**Assignment:**
In the entries that follow, the lines from the one with "The image size is (454, 376)." through the one with "The width and height of the screenshot is (775, 823)." are the ones to write out, exactly and with both ends included. Nothing else should appear.

**Data listing:**
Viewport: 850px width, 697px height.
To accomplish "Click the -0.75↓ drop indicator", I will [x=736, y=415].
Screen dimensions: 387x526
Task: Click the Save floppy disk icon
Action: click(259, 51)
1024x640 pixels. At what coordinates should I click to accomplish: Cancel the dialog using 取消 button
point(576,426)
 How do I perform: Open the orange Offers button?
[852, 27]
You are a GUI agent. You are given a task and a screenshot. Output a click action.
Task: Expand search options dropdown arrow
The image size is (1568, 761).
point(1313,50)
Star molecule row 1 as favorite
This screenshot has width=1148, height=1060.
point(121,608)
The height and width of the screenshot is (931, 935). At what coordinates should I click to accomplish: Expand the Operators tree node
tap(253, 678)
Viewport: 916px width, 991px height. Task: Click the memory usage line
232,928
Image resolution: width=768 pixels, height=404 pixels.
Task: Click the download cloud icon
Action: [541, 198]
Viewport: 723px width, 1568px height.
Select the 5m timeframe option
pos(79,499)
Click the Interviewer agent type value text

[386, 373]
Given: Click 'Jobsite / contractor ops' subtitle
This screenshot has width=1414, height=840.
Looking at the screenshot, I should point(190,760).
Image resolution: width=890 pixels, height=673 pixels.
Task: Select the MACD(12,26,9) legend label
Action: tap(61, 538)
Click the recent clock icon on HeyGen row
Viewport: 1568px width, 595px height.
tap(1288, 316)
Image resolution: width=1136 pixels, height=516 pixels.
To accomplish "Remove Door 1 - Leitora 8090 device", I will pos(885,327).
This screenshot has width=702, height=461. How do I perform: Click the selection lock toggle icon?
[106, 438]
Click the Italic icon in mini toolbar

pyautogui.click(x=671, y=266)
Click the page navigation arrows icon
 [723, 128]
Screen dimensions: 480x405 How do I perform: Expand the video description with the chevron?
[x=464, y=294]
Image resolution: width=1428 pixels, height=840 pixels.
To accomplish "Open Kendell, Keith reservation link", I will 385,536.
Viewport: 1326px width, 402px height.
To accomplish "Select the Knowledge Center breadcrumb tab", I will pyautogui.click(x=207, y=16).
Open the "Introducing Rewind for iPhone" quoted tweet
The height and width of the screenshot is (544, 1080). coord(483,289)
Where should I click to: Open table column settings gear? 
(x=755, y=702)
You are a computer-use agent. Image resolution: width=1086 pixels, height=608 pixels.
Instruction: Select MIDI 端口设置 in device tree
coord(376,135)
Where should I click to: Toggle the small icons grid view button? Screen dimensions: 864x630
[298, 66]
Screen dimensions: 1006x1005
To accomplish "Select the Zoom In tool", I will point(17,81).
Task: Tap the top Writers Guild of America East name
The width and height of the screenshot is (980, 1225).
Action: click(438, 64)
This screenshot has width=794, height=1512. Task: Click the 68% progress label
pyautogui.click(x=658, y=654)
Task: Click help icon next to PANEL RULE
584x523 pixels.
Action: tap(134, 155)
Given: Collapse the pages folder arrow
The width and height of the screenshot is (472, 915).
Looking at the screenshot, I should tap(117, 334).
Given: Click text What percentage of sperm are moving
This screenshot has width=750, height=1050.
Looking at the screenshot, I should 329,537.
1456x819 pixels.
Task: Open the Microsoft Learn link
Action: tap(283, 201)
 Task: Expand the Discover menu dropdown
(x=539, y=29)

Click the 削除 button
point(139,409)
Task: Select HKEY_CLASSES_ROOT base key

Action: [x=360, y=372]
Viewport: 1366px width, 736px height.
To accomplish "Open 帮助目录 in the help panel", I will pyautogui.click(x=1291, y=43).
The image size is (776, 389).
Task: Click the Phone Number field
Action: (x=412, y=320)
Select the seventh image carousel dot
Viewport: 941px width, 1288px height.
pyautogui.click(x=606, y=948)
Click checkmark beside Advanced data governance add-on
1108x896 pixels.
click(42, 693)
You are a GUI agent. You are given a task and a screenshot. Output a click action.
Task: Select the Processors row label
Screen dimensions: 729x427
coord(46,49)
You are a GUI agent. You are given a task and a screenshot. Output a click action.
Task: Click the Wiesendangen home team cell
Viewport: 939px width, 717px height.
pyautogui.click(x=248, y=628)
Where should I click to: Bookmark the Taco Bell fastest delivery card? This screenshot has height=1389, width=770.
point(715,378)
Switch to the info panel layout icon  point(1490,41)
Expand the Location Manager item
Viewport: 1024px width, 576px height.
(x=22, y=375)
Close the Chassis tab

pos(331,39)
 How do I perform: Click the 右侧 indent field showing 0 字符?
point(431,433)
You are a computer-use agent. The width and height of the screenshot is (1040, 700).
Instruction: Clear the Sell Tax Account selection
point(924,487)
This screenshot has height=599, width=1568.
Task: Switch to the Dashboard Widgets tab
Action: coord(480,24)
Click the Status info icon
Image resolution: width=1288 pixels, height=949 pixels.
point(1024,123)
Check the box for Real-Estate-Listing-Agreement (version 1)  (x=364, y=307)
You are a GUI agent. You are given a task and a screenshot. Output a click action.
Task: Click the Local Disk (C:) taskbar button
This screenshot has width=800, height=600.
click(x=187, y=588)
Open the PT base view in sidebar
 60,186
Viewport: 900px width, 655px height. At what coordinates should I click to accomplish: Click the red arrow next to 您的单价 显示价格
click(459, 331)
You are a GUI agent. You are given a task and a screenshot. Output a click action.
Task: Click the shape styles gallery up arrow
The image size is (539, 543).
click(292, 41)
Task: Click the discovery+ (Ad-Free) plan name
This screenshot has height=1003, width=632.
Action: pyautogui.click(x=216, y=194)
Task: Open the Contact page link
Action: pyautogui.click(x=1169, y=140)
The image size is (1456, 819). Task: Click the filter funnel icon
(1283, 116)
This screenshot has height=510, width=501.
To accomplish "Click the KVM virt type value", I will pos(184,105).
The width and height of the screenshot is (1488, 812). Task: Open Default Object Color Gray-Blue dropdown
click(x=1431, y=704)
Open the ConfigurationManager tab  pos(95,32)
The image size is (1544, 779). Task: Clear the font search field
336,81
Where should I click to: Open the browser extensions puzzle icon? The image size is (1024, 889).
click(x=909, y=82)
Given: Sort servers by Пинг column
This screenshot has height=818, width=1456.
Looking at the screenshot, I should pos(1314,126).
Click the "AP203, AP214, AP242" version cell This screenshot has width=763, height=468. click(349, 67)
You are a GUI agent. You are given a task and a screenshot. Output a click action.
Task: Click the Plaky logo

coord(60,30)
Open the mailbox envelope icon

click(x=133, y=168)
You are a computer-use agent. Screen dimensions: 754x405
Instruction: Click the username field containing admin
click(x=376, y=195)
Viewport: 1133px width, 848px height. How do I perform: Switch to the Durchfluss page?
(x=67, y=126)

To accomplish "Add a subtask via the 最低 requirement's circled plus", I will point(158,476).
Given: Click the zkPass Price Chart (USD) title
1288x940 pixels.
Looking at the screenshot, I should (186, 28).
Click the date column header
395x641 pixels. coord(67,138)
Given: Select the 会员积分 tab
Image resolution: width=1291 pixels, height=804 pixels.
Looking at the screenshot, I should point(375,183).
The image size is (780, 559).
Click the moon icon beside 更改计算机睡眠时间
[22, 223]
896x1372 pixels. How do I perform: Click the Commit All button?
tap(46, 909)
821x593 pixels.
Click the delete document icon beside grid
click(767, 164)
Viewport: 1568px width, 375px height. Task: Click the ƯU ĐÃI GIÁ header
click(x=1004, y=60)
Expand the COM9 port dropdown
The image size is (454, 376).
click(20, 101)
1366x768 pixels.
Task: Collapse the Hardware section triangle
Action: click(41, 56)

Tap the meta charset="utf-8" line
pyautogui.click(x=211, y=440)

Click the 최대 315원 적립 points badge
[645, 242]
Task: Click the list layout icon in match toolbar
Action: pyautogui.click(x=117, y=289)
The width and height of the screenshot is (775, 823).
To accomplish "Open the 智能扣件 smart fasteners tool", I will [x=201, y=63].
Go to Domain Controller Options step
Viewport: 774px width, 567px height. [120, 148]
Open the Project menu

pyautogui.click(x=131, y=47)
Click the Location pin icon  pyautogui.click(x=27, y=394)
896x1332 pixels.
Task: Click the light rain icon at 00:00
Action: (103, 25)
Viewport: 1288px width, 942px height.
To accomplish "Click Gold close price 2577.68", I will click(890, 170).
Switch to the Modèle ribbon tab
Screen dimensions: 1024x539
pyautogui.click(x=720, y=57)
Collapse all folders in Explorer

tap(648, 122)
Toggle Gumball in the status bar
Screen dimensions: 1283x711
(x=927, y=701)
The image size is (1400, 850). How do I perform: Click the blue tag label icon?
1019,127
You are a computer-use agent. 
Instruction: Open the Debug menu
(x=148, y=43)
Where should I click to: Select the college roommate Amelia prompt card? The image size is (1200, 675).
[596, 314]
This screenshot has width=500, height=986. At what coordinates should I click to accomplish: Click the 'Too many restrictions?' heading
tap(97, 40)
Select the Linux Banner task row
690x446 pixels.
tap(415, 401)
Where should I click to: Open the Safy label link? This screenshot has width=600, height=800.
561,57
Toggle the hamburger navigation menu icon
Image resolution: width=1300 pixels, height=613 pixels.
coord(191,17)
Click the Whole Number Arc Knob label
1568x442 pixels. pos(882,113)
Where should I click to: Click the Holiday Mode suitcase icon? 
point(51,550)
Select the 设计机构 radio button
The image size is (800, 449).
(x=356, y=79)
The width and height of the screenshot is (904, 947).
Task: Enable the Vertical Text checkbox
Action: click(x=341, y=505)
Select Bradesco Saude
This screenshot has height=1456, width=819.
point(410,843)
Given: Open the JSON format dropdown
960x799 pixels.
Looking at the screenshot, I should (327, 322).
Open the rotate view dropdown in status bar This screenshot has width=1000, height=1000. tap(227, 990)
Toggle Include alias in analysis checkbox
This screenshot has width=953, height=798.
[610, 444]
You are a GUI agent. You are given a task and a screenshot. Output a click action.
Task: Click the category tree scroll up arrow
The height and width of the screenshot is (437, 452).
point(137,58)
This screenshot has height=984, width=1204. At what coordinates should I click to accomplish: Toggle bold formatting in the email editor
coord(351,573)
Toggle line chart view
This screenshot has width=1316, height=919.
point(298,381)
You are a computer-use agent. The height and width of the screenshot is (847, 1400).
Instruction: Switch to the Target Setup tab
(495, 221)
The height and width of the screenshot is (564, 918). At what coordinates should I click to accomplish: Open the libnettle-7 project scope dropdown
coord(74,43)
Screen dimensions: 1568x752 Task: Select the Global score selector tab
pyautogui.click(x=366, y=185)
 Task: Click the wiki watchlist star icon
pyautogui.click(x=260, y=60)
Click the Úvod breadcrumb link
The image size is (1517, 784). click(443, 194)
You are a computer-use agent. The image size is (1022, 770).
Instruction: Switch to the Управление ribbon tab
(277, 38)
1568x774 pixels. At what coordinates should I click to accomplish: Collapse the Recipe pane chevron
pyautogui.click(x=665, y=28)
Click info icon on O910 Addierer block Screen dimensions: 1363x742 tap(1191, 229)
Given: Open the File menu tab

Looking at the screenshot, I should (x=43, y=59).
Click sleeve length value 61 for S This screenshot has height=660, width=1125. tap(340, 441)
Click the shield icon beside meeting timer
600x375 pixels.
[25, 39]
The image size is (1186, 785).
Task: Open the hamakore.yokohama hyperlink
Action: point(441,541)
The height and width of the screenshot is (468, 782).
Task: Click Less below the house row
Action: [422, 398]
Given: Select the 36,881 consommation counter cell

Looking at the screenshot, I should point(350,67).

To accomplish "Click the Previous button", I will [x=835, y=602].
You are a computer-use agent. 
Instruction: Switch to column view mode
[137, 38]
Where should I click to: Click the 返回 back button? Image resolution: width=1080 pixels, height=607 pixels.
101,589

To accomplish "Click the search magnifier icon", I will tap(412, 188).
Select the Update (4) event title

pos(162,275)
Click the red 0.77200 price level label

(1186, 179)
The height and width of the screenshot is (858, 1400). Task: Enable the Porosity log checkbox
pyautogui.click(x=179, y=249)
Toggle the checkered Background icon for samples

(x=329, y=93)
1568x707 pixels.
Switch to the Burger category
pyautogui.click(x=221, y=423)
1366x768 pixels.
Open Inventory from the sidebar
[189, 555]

**Reply to the task:**
The image size is (454, 376).
click(20, 101)
1366x768 pixels.
Task: Collapse the Hardware section triangle
Action: click(41, 56)

Tap the meta charset="utf-8" line
pyautogui.click(x=211, y=440)

Click the 최대 315원 적립 points badge
[645, 242]
Task: Click the list layout icon in match toolbar
Action: pyautogui.click(x=117, y=289)
The width and height of the screenshot is (775, 823).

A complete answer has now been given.